The finance coach from Romford, London, said always beginning discussions about meals, events or holidays by asking "what's everyone's budget?" is key for friendship bliss."

And she said if you are the friend who can't afford pricey days out, don't lie or make false excuses.

Instead she advises you suggest an alternative arrangement, or even offer to host at your home.

She also gave tips on how to delicately offer to cover someone else's share - without making them feel awkward.

"You're navigating emotions, expectations, relationships - and also not wanting to disappoint," she said."

"I think a lot of the time people with smaller budgets end up overspending because they feel uncomfortable sharing that things are a bit tight this month."
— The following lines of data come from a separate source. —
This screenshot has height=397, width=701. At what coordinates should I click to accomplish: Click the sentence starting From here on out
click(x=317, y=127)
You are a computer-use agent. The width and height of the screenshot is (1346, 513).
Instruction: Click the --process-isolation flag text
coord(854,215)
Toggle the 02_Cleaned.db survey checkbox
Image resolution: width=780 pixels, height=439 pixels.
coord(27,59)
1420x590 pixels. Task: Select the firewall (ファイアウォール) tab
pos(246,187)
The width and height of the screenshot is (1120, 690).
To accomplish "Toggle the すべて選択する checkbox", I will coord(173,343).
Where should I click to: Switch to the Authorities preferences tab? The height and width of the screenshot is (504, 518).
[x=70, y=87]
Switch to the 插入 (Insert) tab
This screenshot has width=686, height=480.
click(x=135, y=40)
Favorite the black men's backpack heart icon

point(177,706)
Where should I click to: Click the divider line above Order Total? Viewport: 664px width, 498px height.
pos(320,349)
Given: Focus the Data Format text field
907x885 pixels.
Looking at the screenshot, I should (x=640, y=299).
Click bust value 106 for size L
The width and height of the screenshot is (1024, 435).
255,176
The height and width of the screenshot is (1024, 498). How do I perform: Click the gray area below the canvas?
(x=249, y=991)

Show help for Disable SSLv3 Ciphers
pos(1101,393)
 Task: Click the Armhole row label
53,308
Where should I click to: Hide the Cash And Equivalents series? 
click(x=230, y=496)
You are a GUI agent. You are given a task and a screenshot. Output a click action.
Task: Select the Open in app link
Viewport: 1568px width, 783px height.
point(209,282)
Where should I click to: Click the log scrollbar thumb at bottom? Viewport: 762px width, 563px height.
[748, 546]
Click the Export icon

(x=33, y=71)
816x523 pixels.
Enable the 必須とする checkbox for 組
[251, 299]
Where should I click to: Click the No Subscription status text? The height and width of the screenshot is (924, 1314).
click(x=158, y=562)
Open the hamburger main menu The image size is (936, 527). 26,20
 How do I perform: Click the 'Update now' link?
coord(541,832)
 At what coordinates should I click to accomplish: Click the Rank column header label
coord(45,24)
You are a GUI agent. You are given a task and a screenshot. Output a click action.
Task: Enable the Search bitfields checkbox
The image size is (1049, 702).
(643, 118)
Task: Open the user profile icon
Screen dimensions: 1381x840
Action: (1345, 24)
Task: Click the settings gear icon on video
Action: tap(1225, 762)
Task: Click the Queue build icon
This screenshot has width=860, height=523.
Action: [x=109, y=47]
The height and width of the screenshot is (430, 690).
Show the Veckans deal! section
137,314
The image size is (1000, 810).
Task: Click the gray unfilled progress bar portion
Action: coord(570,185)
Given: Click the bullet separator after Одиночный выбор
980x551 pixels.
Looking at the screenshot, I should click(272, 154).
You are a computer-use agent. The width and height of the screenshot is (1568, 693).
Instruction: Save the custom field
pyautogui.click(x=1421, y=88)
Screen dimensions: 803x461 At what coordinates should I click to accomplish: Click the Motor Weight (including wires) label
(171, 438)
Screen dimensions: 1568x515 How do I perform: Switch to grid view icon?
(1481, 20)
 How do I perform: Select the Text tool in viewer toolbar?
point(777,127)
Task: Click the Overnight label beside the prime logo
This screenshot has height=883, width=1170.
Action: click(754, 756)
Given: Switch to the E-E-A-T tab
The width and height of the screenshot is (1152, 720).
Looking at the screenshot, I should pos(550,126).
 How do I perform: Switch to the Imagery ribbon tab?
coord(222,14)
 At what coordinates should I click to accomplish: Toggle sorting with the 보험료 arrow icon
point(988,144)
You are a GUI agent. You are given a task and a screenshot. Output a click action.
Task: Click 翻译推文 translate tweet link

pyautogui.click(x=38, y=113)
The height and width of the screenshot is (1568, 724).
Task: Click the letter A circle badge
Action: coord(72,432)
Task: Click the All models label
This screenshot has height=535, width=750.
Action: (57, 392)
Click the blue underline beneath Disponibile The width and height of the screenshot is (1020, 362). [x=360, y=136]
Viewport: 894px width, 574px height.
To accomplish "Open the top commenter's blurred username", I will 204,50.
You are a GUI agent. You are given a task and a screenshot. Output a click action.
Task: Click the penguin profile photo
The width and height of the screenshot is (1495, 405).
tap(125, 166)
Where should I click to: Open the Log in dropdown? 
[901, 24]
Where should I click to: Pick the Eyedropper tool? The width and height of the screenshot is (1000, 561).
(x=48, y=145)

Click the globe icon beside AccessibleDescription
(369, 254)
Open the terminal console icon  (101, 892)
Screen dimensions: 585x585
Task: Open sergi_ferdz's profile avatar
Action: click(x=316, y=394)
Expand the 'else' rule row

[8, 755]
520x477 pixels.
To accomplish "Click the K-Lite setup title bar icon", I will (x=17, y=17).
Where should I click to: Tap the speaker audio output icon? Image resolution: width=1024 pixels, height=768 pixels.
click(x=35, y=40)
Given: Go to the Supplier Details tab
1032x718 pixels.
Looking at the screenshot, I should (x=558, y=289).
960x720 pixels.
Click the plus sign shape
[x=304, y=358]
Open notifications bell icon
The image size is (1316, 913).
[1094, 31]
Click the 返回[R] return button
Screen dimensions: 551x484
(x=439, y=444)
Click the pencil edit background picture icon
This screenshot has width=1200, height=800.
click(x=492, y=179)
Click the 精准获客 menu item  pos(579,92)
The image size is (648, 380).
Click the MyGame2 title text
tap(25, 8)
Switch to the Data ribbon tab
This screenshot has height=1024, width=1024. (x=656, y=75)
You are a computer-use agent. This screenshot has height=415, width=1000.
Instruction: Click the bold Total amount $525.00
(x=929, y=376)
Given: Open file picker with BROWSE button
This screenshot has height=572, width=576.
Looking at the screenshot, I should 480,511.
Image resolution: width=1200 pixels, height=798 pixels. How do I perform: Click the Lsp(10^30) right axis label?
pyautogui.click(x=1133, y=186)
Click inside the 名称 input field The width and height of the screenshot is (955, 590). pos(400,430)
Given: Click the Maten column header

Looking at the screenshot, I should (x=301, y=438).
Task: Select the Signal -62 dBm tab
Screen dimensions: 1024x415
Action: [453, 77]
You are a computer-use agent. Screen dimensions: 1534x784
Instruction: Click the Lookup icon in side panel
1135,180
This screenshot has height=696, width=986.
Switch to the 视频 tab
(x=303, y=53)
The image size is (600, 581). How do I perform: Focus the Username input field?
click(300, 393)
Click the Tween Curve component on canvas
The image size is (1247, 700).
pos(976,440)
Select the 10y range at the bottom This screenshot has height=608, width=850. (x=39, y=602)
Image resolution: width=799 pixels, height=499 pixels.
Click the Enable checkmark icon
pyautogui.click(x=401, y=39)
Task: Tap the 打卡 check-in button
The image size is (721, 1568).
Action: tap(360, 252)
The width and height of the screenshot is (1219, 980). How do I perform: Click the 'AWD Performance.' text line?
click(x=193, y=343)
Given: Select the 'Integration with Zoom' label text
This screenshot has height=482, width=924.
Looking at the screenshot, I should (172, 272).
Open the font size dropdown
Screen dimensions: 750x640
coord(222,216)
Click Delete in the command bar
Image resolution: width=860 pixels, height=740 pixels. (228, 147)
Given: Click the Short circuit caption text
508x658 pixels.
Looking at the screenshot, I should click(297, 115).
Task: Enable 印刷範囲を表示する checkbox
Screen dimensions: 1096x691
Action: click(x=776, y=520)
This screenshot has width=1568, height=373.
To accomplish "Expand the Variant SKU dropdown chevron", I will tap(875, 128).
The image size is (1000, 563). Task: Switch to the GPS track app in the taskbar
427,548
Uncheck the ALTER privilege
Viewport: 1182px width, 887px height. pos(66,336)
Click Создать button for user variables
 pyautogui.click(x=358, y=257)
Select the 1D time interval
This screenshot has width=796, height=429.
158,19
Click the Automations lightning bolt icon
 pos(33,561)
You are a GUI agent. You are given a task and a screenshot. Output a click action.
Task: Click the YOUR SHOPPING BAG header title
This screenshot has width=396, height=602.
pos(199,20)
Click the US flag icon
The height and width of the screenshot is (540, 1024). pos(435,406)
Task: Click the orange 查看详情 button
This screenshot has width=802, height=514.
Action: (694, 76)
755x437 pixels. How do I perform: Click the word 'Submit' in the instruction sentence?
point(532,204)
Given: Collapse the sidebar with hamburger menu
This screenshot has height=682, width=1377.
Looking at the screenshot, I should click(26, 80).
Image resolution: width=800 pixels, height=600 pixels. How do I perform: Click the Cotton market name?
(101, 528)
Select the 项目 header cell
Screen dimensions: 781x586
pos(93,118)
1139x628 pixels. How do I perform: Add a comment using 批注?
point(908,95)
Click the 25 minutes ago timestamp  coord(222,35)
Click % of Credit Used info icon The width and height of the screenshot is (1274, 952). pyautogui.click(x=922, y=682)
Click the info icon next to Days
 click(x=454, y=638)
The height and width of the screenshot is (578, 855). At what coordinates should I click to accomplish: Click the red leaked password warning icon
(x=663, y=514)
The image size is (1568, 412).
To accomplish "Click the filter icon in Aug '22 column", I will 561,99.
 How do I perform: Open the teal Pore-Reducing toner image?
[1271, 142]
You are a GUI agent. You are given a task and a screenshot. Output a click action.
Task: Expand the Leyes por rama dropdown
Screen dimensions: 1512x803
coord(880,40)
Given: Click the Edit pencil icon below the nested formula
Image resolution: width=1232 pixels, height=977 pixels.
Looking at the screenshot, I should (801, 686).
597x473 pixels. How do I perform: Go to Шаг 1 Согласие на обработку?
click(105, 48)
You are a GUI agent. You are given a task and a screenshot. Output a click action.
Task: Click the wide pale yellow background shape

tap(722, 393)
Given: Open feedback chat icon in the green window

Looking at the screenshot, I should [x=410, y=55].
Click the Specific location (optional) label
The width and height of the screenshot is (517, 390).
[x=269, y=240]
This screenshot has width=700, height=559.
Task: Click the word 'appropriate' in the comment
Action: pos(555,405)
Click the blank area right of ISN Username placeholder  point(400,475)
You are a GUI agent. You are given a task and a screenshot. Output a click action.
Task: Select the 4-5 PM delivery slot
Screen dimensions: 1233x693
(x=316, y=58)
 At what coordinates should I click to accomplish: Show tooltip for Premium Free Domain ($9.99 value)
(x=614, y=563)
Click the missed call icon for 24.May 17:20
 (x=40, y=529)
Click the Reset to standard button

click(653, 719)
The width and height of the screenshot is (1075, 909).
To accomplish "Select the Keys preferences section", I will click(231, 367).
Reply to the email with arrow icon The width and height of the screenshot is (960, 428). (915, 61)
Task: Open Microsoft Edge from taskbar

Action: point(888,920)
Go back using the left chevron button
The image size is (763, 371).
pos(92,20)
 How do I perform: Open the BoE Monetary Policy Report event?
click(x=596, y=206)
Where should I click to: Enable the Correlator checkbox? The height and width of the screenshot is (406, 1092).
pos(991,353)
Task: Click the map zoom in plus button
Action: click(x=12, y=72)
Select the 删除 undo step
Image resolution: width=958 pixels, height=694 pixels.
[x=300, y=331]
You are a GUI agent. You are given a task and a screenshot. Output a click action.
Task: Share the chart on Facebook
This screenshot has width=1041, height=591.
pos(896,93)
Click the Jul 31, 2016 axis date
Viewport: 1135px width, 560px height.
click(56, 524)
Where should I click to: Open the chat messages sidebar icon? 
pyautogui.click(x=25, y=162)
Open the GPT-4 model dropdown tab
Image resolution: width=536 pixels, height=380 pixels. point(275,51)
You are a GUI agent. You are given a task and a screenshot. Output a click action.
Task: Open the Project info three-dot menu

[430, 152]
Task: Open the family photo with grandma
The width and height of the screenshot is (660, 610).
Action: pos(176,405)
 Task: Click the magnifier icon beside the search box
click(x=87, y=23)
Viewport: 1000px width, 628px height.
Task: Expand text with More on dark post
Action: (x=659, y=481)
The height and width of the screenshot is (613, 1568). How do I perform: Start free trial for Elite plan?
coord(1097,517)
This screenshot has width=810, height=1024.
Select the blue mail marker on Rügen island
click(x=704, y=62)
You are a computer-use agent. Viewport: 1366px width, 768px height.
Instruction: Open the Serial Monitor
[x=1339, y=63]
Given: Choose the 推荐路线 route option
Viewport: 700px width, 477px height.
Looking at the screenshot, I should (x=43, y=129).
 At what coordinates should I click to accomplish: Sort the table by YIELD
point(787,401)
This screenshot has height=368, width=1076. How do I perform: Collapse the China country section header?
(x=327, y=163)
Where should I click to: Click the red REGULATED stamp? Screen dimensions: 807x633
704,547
"But if you don't have the conversation, it can spiral into other issues - including resentment."

"As a culture in general we need to work on having these conversations."

Peta-Kay said her friendship group make a habit of beginning the discussion by asking 'what's everyone's budget?'.

That way they can plan to stick within that budget from the outset - and she said they've "never had any issues" because of this."

She said when the bill comes at the end of a meal, you shouldn't be afraid to ask to pay for what you've ordered, if others have eaten more expensive meals than you.

If everyone else wishes to split the bill, you can remove the cost of your own items and they can split the remainder equally between them.

Peta-Kay said: "If you want to build a relationship where you can be real with people, if they're truly your friend, they will understand."

If plans seem out of your price range, you don't have to go into details but should be honest, she said.

She said suggesting to rescheduling for next month, inviting people to your home as a host, or joining the group after a meal for just drinks, are all good options.

Peta-Kay said: "You could suggest trying to do something nearby - there are often free shows or markets you could go to."

But she warned that lying to get out of revealing that you can't afford to attend something can be worse in the long run.

She said: "There's only so far it can take you."

"If you're seen as a friend that always makes an excuse, or cancels on you, they might stop inviting you."

"Some people, on the other hand, feel the need to over-explain - but you can just say it isn't in your budget, or suggest something else."

"But if you say you're not available, and then you're caught doing something else out and about, the lie can catch up to you."

On the other side of the argument, if you have more money to spend compared to others you are with, there are also ways you can handle the divide.

If you wish to, it is possible to respectfully offer to cover the cost of a friend so that they can attend - but you should do so cautiously.

She suggested: "Don't do it by text - but you can call them and ask, 'if I were to cover you, would you come?'"

"But when it comes to making offers, be clear about what that means."

"If it's a gift, make sure they know that - don't leave it open as to whether you'd expect them to pay you back."

"But you don't have to offer, even if you're in a better financial situation."

She suggested to ensure you don't continually miss out, set aside a 'leisure' budget out of your monthly salary to pay for social events.

And to account for things like birthdays in advance - as well as budgeting well ahead for events like weddings.

She added: "Ultimately it's about trying to create a culture in your group around money where things work at the level you're all comfortable with."